DATA LISTING =>
·····

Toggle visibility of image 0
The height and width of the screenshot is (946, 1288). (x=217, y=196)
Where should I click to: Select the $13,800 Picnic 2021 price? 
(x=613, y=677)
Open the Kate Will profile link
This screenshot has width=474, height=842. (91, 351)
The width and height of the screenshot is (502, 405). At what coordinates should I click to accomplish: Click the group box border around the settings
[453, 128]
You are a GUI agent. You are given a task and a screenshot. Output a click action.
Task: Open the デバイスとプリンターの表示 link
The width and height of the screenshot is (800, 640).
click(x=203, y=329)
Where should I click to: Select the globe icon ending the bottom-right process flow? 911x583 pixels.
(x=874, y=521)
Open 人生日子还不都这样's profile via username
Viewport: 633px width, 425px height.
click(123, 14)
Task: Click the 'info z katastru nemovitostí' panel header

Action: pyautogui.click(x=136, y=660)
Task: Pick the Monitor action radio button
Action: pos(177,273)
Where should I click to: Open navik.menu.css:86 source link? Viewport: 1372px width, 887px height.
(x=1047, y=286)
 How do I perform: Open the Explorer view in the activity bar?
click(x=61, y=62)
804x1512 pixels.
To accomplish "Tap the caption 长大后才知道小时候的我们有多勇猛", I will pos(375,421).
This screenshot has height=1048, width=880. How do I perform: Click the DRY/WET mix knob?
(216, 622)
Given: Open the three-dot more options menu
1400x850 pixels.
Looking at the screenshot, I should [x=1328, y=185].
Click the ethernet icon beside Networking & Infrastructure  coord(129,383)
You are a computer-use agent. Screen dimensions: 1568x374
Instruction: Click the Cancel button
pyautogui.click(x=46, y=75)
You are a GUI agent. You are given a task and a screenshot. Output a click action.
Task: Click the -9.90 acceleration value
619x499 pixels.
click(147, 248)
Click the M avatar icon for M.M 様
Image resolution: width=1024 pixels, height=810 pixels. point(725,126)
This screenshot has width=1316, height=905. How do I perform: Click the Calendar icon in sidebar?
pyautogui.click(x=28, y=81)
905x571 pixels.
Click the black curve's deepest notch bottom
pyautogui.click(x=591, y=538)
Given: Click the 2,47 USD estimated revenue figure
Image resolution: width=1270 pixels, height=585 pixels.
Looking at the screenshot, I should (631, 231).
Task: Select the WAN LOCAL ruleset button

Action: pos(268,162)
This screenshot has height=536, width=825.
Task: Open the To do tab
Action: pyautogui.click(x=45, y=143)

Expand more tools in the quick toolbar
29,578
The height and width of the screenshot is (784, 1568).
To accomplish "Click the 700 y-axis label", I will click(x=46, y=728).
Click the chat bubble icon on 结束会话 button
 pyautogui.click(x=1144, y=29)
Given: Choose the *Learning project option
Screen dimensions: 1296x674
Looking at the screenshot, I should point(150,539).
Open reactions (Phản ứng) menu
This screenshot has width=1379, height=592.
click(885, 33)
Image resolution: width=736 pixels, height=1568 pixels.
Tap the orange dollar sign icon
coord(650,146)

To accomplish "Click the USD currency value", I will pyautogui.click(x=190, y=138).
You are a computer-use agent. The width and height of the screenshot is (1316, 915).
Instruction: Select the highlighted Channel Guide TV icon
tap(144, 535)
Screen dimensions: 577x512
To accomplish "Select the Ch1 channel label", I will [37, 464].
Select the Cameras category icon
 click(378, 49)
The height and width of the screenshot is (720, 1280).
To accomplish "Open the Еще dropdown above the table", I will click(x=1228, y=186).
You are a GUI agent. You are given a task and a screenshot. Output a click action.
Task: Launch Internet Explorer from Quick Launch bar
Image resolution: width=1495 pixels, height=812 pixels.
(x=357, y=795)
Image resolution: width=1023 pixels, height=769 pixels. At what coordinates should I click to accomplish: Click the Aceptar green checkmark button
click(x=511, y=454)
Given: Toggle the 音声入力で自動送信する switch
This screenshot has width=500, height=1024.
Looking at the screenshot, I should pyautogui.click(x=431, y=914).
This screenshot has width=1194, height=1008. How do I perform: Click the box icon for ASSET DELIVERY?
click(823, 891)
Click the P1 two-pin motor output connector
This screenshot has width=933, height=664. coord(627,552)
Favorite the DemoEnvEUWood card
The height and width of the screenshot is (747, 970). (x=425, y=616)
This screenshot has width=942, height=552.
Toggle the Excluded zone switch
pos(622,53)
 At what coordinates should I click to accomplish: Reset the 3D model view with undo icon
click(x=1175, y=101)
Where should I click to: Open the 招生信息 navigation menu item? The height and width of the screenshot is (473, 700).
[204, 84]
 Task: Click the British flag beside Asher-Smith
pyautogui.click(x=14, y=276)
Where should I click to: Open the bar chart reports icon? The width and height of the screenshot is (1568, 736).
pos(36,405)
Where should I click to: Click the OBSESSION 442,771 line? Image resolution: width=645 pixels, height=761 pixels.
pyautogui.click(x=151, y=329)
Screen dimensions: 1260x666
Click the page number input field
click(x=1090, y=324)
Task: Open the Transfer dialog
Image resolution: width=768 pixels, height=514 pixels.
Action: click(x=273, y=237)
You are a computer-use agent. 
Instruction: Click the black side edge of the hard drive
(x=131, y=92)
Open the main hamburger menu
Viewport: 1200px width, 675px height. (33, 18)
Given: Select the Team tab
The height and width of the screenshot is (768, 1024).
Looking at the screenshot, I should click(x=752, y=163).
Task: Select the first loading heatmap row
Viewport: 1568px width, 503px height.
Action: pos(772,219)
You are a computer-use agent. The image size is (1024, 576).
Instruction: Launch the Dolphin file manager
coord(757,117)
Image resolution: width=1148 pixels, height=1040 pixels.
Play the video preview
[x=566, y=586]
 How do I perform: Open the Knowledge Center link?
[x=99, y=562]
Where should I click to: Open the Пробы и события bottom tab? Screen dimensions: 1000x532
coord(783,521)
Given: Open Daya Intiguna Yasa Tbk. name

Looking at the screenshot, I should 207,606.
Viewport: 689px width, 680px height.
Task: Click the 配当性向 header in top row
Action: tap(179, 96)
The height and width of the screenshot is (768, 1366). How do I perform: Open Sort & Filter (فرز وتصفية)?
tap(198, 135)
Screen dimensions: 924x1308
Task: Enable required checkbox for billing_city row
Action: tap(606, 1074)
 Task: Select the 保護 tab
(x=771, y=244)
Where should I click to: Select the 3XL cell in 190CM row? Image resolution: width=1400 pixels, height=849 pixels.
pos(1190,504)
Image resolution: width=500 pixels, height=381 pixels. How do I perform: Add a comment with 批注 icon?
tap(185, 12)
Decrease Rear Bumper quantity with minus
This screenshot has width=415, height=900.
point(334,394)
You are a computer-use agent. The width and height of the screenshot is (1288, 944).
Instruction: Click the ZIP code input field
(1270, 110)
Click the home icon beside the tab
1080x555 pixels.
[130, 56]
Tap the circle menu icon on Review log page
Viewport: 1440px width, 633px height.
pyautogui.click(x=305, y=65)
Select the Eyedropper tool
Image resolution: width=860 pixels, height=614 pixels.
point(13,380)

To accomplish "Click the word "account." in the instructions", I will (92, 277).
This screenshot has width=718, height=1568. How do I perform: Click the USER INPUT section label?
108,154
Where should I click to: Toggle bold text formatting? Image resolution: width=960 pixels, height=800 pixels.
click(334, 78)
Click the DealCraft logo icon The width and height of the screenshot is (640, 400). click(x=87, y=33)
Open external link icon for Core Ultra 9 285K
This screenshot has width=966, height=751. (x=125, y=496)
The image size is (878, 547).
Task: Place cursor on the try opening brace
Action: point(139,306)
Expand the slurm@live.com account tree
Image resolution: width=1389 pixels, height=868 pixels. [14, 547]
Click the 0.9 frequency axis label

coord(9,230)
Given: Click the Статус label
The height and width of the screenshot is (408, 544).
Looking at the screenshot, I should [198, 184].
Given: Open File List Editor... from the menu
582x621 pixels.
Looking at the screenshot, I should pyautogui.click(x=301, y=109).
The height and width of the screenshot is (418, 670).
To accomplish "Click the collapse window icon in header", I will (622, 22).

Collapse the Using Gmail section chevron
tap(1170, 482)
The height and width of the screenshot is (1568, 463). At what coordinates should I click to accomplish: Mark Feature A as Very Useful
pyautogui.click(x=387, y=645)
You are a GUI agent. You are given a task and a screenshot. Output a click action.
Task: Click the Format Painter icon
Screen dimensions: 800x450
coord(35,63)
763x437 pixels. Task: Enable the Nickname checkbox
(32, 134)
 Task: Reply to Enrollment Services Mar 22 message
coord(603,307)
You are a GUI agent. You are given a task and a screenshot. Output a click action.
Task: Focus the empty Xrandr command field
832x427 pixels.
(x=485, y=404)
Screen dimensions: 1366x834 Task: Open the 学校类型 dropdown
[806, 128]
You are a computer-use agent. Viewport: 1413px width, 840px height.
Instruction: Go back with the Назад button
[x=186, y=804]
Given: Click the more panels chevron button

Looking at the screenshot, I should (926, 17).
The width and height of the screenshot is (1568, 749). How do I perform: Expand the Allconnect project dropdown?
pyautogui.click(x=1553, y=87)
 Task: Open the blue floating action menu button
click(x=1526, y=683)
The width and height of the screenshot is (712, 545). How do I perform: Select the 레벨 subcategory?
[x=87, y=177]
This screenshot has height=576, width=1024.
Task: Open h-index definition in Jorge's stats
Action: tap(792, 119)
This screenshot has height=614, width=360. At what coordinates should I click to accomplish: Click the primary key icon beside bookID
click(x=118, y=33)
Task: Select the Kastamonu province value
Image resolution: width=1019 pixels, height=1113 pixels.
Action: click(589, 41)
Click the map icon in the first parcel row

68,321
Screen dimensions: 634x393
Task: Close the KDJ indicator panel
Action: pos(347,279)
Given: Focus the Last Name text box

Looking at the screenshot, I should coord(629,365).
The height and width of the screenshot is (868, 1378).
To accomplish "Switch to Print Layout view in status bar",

·····

PROBLEM => "Task: Click the -9.90 acceleration value" marks the last line to print; print everything from the first line of the data through that line, unchanged, and nothing more.

WRITTEN SOLUTION =>
Toggle visibility of image 0
The height and width of the screenshot is (946, 1288). (x=217, y=196)
Where should I click to: Select the $13,800 Picnic 2021 price? 
(x=613, y=677)
Open the Kate Will profile link
This screenshot has width=474, height=842. (91, 351)
The width and height of the screenshot is (502, 405). At what coordinates should I click to accomplish: Click the group box border around the settings
[453, 128]
You are a GUI agent. You are given a task and a screenshot. Output a click action.
Task: Open the デバイスとプリンターの表示 link
The width and height of the screenshot is (800, 640).
click(x=203, y=329)
Where should I click to: Select the globe icon ending the bottom-right process flow? 911x583 pixels.
(x=874, y=521)
Open 人生日子还不都这样's profile via username
Viewport: 633px width, 425px height.
click(123, 14)
Task: Click the 'info z katastru nemovitostí' panel header

Action: pyautogui.click(x=136, y=660)
Task: Pick the Monitor action radio button
Action: pos(177,273)
Where should I click to: Open navik.menu.css:86 source link? Viewport: 1372px width, 887px height.
(x=1047, y=286)
 How do I perform: Open the Explorer view in the activity bar?
click(x=61, y=62)
804x1512 pixels.
To accomplish "Tap the caption 长大后才知道小时候的我们有多勇猛", I will pos(375,421).
This screenshot has height=1048, width=880. How do I perform: Click the DRY/WET mix knob?
(216, 622)
Given: Open the three-dot more options menu
1400x850 pixels.
Looking at the screenshot, I should [x=1328, y=185].
Click the ethernet icon beside Networking & Infrastructure  coord(129,383)
You are a computer-use agent. Screen dimensions: 1568x374
Instruction: Click the Cancel button
pyautogui.click(x=46, y=75)
You are a GUI agent. You are given a task and a screenshot. Output a click action.
Task: Click the -9.90 acceleration value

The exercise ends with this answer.